Try it out. Here's Mr. Terry's recipe for the spicy corn cakes. I think you guys might become friends too. (Oh,and a quick aside for the parents in the house, these truly are fairly blazing. I usually make a couple for the toddler before I add the jalapenos.)
Johnny Blaze Cakes
Yield: 12 cakes
Soundtrack: “Bring the Pain” by Method Man from Tical
These crispy corn cakes are all-purpose. I sometimes serve them as an appetizer topped with Rainbow Chow Chow (page 182); as a main dish, I like them with Chilled and Grilled Okra, Corn, and Heirloom Tomato Salad (page 68) heaped on top; and of course you can’t go wrong serving these with Strawberry and Slightly Hot Pepper Jam (page 177) for breakfast.
11⁄2 cups stone-ground cornmeal
1⁄2 cup whole wheat pastry flour
1 teaspoon baking powder
1 teaspoon fine sea salt
1⁄4 teaspoon cayenne
21⁄2 cups boiling unflavored rice milk
2 jalapeños, seeded and minced
Extra-virgin olive oil
• In a large bowl, combine the cornmeal, flour, baking powder, salt, and cayenne. Set aside.
• In a small saucepan, bring the rice milk to a boil then slowly pour it over the cornmeal mixture, stirring as you pour. Add the jalapeño to the batter, mix well, and refrigerate the batter for 20 minutes.

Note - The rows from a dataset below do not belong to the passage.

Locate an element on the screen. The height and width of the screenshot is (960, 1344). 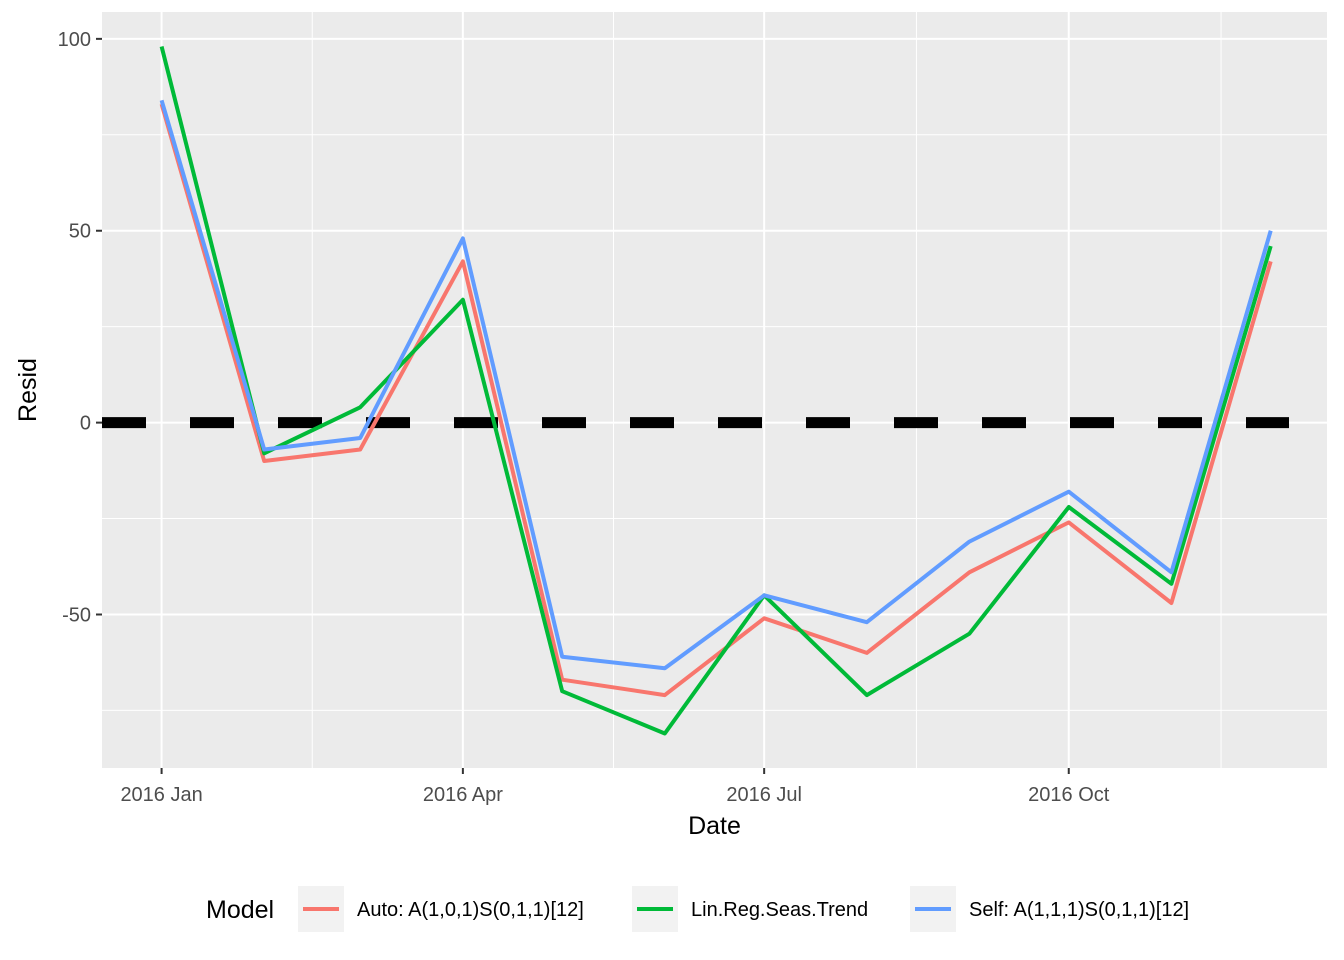
y-tick-label: 50 is located at coordinates (80, 232).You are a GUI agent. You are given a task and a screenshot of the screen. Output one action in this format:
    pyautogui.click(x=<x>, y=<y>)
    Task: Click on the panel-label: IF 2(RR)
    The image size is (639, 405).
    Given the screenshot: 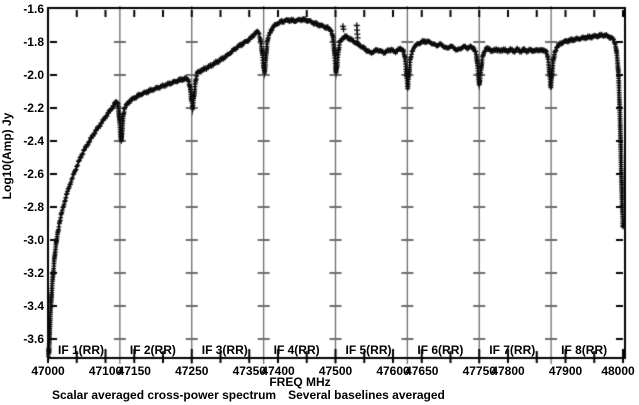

• Preheat the oven to 250°F.
• Warm a large, nonstick skillet or a griddle over medium-high heat and grease well with 1 tablespoon of olive oil. Add 1⁄4 cup of batter to the skillet per cake. A large skillet should comfortably fit two to three. After about 1 minute, when the bottom starts to set, reduce the heat to medium-low, and use a wooden spoon to shape the cakes, pushing them in and up so that they are about 3 inches wide and 1⁄2 inch thick. Cook the cakes for 8 to 10 minutes per side, adding more oil after turning, until they are golden brown and crispy on the outside (do this in several batches). Transfer the cooked cakes from the skillet to a baking sheet and keep them warm in the oven until all the cakes are cooked.